## EXERCISE DESCRIPTION
Which lines in the data contain the word "target"? Please copy each of them.

## DATA FOR THIS EXERCISE
▼
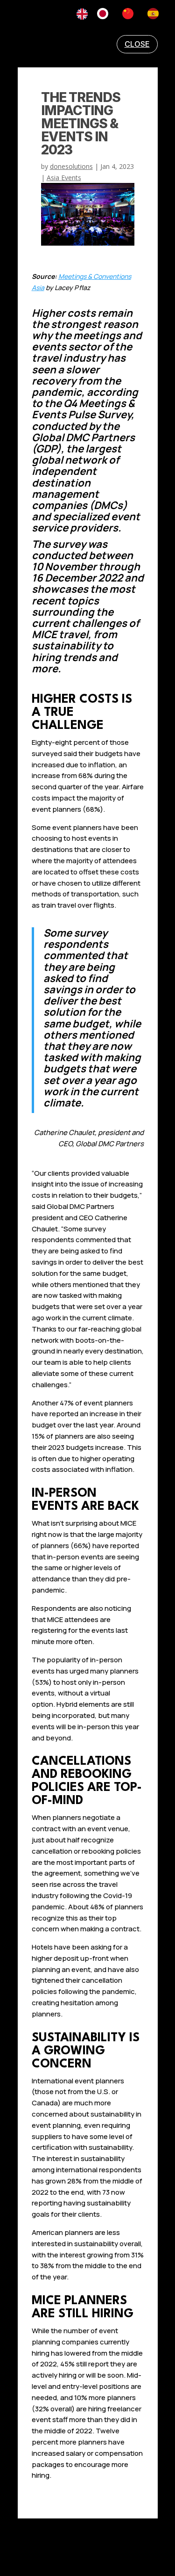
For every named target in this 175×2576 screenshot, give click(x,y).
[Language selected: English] (122, 13)
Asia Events (64, 177)
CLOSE (137, 44)
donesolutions (71, 166)
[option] (105, 13)
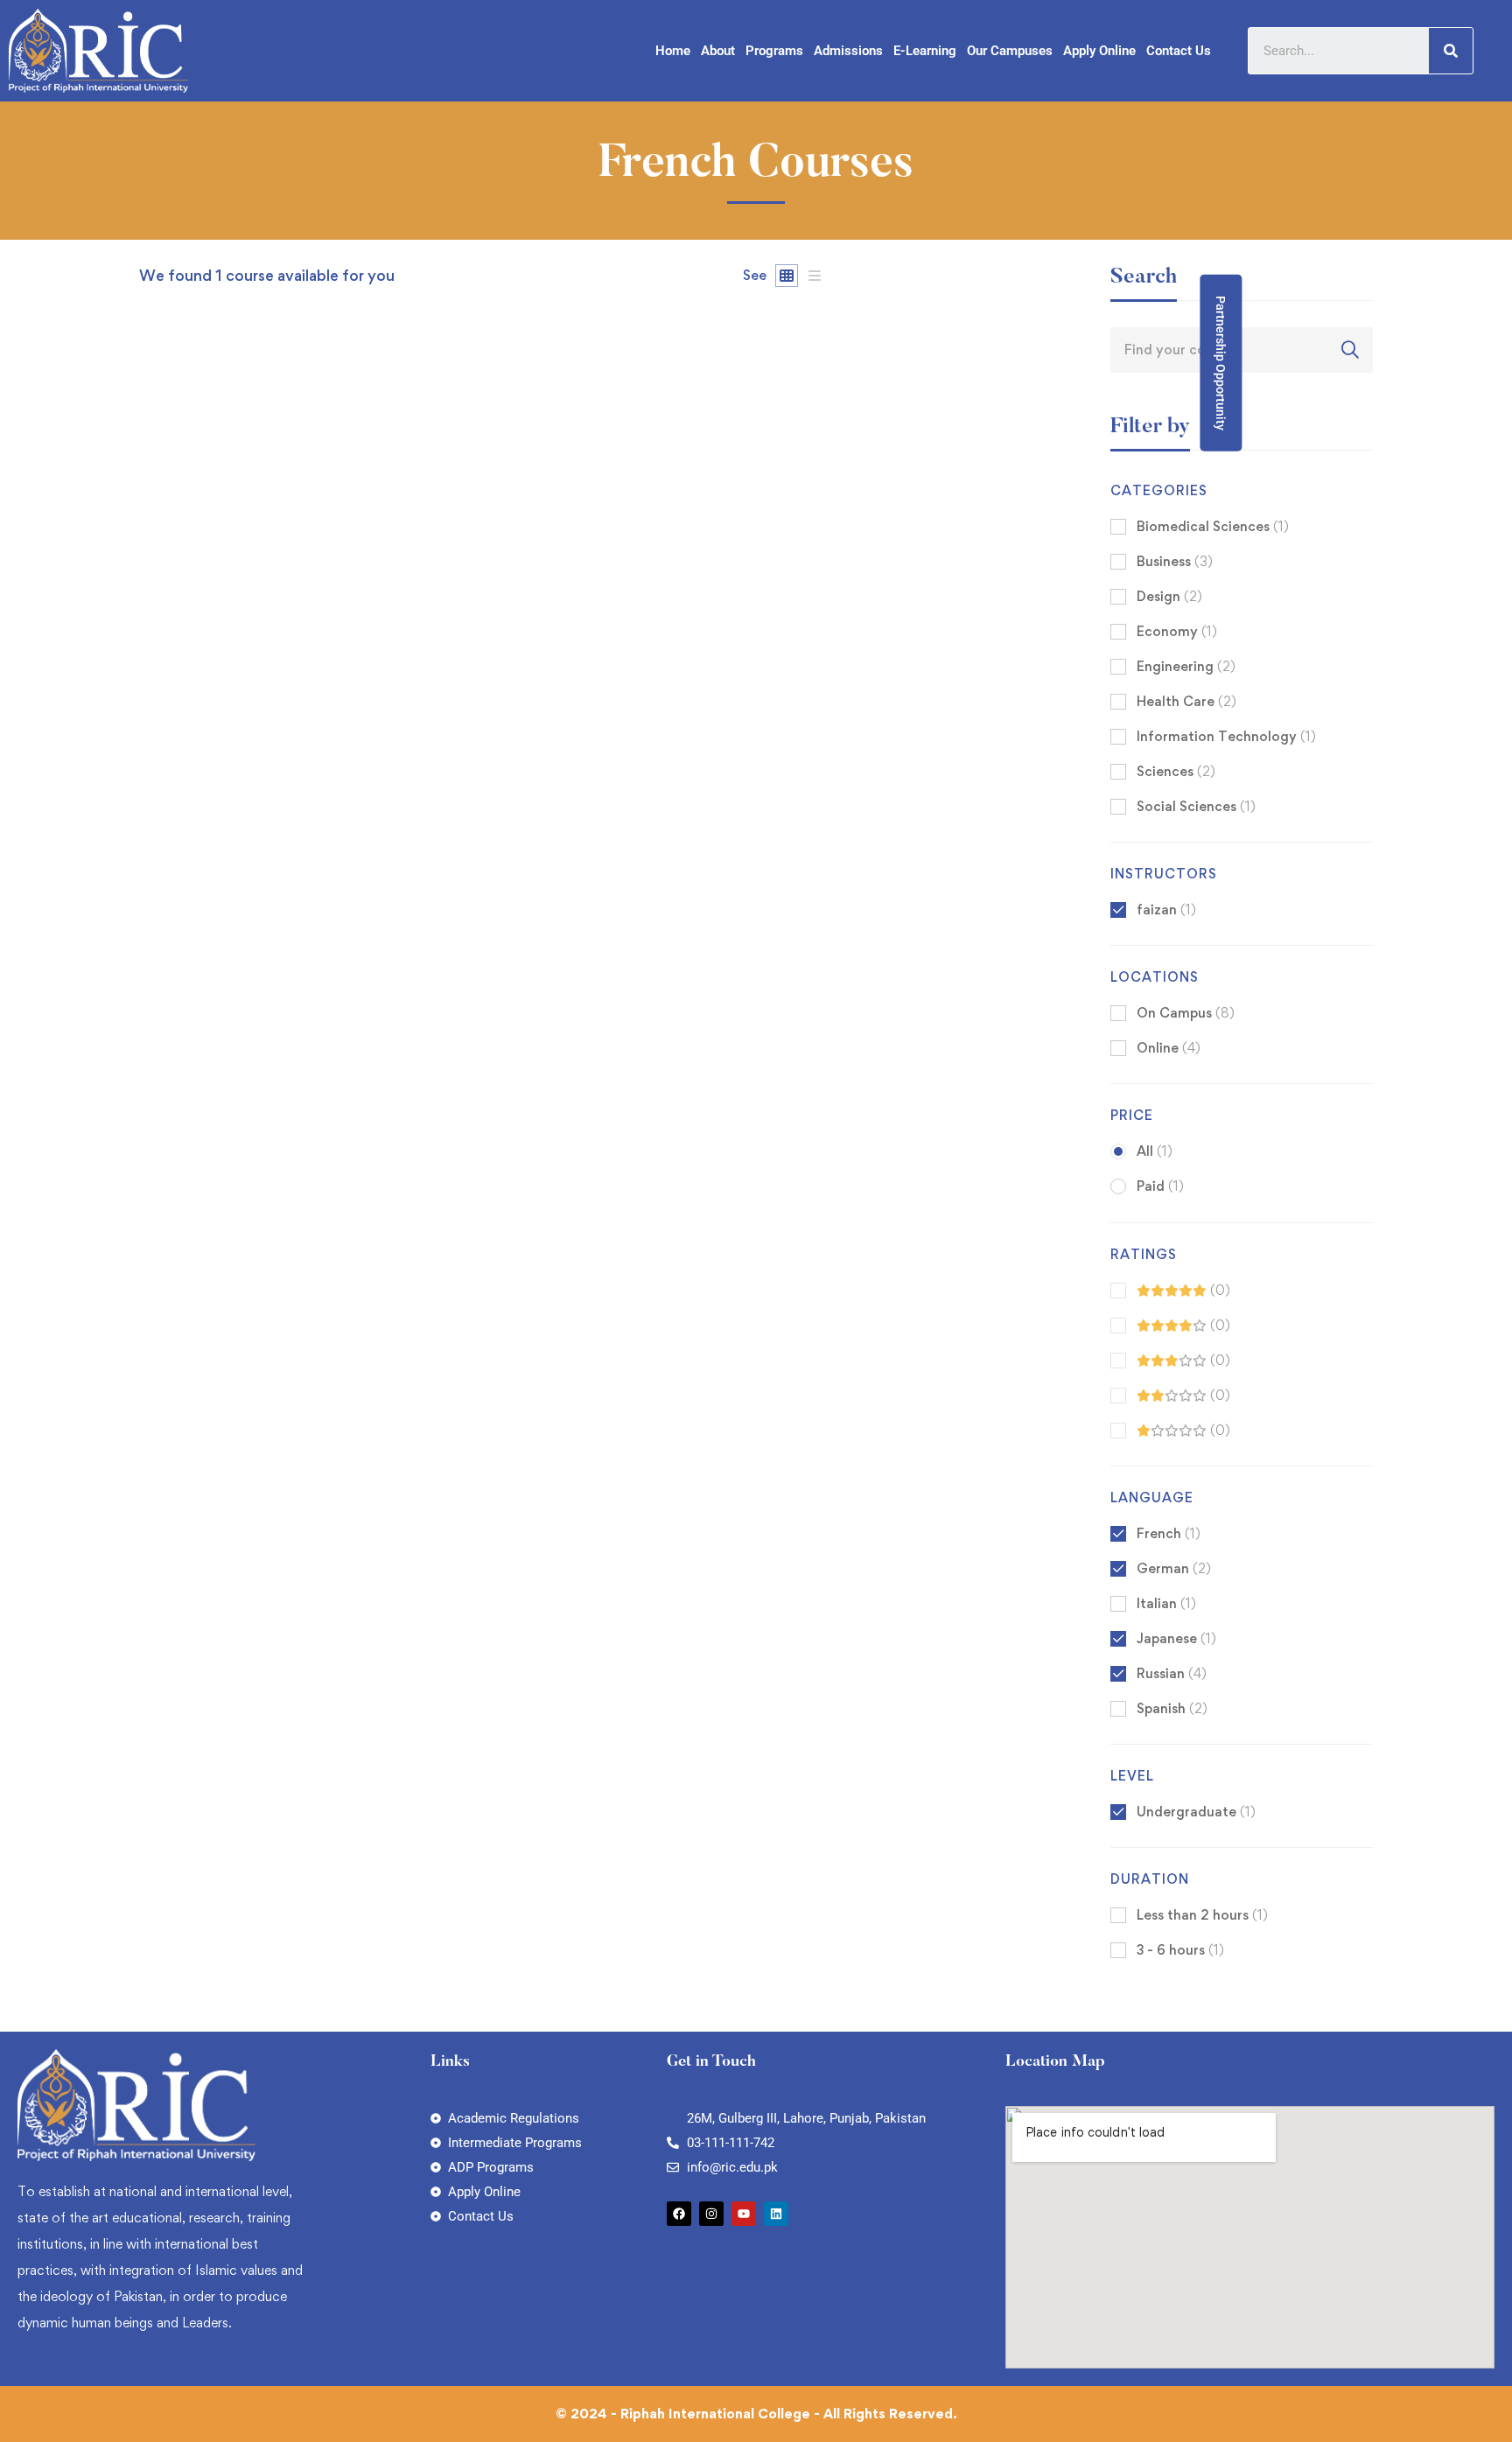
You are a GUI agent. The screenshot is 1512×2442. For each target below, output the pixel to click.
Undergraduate (1196, 1811)
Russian (1172, 1673)
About (718, 51)
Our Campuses (1010, 51)
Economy (1177, 631)
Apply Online (1099, 51)
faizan (158, 978)
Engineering (1186, 666)
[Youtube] (744, 2213)
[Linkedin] (776, 2213)
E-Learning (924, 51)
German (1174, 1568)
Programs (774, 51)
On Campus (1186, 1012)
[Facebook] (679, 2213)
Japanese (1176, 1638)
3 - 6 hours (1180, 1950)
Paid (1160, 1186)
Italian (1166, 1603)
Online (1168, 1047)
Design (1169, 596)
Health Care (1186, 701)
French (1168, 1533)
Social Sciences (1196, 806)
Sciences (1176, 771)
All (1154, 1151)
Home (672, 51)
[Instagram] (711, 2213)
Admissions (848, 51)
▲
## ANSWER FOR THE TASK
For every named target in this 175×2576 screenshot, give click(x,y).
You are a GUI agent. The screenshot is 1512×2442. For each target below, output the pixel to click.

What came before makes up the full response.